竜の声が8騎目のサーヴァントのことへ及ぶと、顔を上げる]
消滅するのは仕方ないとしても、聖杯を破壊したら解放されるとか、わけがわからないな。
そもそもこの塔ができた時点で、ここの住人達の生活は現実世界とは切り離されてる。
突然解放されて、元の生活に戻るなんて、ここの住人達はそれを受け入れることができるだろうけど、周りはどうなんだろう。
人が一人消えて戻るのとはわけが違う。
聖杯は奇跡を呼ぶけど、そこまでのことが、可能なのか、許されるのか。
[そうなれば、魔術師という存在が表に出てしまうのではないだろうか、と]
流石。
[呟く。見ればキャスターの周囲に巻き上がる風・風・風。流れを生み出し、うねり、質量で持って押しつぶそうとする石の掌を押し返し、砕き、吹き飛ばす。]
――解った。この生涯の最高傑作をお目にかけよう。
[>>445出し惜しみと言われ。全力を乞われ。ミケランジェロは高らかに右腕を掲げ挙げた。]
魔力を貰うぞ、ラギ。
[高く掲げた右腕は破格の魔力を汲み上げる。
その魔力は絵筆となりて、廃墟の天をひとつのキャンバスとして染め上げていく――。]
……聖杯が破壊されると、住人が解放される?
それ、その片翼が言ったの?
その解放って、まさかこの町から生きて出られるようになるってこと?
この塔に囚われた魂の解放……つまり、ただの死人に戻る、というわけではなくて?
[この町は一度消滅している。ここはその再現だと思っていた。
だからここの住人はみな死人だと、そう思っていた]
―2F―
[ぶつかり合う気配だけでない。
もうひとつ――居る。]
――――……
[何事か呟き眼を伏せたは僅かの間。
変る空気。吟遊詩人の視線は戦場へ――ものがたりへと、注がれる。]
[天に描かれるは創世記。
システィーナ礼拝堂。その天井に描かれたミケランジェロ・ブォナローティ屈指の最高傑作。
三種九面で映される聖書の物語が具現化する。]
[天地創造――光と影が分離し、太陽と月と植物が生まれ、世界は大地と海とに分かれた。神の七日の物語。
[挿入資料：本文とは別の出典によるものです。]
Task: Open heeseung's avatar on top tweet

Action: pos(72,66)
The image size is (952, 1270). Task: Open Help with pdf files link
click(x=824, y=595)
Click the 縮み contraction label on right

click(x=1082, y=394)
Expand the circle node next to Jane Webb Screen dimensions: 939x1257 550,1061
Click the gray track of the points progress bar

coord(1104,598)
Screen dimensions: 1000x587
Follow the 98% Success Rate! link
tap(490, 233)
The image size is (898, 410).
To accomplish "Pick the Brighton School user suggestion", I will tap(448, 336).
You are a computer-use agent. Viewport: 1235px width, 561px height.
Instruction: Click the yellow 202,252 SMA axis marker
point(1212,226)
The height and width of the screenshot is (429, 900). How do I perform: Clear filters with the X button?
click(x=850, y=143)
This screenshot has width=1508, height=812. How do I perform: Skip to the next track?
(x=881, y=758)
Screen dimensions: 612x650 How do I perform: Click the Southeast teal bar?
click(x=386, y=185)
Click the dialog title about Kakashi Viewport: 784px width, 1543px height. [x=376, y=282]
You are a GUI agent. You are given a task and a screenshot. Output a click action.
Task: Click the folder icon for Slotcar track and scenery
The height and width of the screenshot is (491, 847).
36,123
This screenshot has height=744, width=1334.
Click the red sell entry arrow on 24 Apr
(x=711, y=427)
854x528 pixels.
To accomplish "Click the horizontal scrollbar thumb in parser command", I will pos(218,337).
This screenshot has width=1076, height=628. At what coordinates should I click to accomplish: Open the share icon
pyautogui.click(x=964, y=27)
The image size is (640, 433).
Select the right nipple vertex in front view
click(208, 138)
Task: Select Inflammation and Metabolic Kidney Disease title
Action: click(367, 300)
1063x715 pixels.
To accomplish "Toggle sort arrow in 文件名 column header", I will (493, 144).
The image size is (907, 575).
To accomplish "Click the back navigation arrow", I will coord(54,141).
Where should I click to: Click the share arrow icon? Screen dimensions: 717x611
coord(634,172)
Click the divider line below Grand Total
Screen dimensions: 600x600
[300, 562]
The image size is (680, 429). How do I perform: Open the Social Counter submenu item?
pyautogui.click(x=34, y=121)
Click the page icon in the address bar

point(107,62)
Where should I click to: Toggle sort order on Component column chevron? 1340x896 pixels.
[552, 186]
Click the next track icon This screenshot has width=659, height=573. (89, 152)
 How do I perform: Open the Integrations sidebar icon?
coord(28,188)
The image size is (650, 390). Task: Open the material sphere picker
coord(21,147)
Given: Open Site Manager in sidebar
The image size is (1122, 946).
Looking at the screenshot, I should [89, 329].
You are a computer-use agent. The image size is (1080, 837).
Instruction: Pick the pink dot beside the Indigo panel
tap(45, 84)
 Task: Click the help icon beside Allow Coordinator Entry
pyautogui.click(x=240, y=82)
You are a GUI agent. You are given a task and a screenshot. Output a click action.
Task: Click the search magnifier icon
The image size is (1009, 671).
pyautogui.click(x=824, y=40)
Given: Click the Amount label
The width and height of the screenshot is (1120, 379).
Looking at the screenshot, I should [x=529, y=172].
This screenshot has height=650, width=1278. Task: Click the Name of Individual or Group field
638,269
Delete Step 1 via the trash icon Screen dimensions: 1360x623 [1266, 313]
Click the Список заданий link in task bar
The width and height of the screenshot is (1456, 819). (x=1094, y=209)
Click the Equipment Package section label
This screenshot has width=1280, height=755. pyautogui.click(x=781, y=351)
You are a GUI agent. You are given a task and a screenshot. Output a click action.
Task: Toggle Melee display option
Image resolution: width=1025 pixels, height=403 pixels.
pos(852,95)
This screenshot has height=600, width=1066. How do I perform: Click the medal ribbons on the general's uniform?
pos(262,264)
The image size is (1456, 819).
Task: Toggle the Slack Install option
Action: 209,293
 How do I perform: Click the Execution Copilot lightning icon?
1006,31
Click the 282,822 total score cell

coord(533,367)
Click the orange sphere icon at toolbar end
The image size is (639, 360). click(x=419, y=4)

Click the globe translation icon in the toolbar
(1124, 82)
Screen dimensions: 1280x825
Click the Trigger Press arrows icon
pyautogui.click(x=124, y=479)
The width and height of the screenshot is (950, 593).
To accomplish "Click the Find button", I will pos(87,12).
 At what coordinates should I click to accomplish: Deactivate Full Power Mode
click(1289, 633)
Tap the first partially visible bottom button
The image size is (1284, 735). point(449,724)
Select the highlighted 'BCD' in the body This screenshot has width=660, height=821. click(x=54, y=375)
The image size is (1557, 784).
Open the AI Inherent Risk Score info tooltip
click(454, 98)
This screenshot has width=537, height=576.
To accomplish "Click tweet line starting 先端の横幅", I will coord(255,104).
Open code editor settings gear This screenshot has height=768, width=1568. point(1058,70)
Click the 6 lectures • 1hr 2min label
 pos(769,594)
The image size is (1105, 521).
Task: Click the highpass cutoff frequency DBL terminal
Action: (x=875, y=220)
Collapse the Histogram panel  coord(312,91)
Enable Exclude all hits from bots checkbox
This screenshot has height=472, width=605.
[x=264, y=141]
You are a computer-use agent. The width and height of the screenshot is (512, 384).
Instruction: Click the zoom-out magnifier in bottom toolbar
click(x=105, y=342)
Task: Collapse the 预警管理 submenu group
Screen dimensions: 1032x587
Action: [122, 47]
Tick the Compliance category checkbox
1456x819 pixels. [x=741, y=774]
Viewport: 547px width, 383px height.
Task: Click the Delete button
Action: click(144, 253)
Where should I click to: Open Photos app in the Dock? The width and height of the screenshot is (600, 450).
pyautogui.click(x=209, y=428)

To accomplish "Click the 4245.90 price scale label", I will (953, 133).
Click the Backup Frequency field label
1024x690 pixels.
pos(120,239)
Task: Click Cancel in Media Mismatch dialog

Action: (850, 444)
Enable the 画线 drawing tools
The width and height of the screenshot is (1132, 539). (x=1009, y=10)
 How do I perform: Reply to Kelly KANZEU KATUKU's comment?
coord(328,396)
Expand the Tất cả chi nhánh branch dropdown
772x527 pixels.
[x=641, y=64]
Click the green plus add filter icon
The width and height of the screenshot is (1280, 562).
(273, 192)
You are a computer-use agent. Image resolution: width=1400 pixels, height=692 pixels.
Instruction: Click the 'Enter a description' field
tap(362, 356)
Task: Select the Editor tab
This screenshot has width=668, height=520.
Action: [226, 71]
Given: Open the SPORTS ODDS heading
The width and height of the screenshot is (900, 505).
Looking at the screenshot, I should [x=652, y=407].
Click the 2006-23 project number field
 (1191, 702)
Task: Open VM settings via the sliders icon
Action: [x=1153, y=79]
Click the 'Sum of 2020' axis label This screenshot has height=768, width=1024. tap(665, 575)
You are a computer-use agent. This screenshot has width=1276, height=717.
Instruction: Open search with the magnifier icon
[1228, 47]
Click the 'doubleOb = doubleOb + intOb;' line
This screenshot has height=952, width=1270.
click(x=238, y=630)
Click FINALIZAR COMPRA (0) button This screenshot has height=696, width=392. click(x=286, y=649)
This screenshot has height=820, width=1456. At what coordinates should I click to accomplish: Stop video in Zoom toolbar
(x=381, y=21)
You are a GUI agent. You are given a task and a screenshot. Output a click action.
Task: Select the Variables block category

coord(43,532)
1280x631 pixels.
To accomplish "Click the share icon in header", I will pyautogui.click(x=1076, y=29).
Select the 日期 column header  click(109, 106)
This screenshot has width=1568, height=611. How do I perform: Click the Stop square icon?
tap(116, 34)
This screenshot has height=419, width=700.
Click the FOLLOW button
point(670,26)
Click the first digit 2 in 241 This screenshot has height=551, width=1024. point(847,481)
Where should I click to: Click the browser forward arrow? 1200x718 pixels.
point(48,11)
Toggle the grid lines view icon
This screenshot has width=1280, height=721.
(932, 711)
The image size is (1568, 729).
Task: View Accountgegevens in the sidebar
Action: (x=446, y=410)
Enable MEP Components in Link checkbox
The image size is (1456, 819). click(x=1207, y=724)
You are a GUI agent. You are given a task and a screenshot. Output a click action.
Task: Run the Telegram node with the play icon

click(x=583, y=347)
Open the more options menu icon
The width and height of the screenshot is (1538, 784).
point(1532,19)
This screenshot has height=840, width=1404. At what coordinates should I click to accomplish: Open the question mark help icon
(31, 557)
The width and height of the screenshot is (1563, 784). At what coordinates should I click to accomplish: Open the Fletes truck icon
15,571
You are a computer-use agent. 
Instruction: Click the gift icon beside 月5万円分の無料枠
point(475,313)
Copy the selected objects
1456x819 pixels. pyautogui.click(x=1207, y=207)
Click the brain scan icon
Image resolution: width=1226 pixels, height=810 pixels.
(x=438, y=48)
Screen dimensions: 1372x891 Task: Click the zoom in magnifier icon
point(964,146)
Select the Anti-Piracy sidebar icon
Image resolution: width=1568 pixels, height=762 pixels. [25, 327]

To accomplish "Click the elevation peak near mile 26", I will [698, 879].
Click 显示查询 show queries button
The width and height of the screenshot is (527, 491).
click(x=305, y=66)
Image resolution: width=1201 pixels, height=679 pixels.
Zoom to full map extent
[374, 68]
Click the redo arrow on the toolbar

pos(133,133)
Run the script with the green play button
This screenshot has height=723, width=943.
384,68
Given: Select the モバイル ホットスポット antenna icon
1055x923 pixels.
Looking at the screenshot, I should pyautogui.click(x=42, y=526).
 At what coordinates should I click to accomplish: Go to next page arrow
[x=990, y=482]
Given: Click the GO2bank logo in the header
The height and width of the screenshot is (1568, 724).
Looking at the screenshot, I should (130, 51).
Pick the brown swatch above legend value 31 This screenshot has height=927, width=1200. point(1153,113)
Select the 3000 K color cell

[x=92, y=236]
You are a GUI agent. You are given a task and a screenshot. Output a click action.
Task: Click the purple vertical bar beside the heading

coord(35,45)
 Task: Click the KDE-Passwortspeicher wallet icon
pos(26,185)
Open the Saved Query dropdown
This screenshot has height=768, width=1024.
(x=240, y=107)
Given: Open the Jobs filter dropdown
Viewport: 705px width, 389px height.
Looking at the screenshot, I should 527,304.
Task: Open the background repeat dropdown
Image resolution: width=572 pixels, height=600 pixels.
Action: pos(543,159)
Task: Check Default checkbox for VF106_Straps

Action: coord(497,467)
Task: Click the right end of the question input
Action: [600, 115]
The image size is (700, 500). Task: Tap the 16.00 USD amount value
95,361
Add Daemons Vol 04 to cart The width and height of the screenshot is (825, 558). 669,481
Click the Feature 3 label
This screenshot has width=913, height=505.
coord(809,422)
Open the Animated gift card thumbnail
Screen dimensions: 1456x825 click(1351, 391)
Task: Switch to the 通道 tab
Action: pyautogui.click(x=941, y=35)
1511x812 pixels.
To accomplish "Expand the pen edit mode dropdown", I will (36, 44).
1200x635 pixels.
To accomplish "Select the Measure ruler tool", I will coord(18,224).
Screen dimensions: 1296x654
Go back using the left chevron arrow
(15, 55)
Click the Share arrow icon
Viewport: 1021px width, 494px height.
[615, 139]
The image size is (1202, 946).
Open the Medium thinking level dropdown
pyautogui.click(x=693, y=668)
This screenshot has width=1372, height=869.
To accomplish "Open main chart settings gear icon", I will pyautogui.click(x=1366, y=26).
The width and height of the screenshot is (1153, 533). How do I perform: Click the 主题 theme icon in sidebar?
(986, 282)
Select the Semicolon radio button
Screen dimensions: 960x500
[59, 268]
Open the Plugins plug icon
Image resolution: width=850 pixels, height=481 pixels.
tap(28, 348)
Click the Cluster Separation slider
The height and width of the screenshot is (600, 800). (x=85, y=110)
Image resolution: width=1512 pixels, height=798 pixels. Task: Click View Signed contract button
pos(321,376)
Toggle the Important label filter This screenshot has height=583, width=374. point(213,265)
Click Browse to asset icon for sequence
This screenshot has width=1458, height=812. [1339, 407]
光は雷となって迸り、影が漆黒の刃となり奔り、火球が、月光の矢が、弾き出された植物の種子が。そして大地より火山弾、海より飛沫が、その全てが降り注ぐ――。]
[アダムとエヴァ――神がアダムに手を差し伸べ、アダムのあばら骨からエヴァが創られ、そんな二人が禁断の実の味をしり楽園を追放される物語。
悲哀と、後悔と、落胆と。死を待つ人の絶望が重く、重圧となって圧し掛かる――。]
[ノアと洪水――地上の生物と共に方舟に乗り人の子の世へと生き延びたノアの一族の物語。
濁流が、天よりキャスターを飲み込まんと唸りを挙げた――。]
わっ!!
[いきなりだった、親方が声を上げるのと同時にもの凄い勢いで体の中から魔力が奪われて行く…
気丈にも悟られまいと、必死に歯を食いしばり足を踏ん張り、声を出した。]
親方っ!頑張れーーーーーーーーーーーーー!!
[声が届いたかは定かでない。]
そうだと思うけどな。
さて、組んでるわけでもないのに、延々と立ち話ってのも変か。
じゃあ、俺たちはこの辺で失礼するぜ。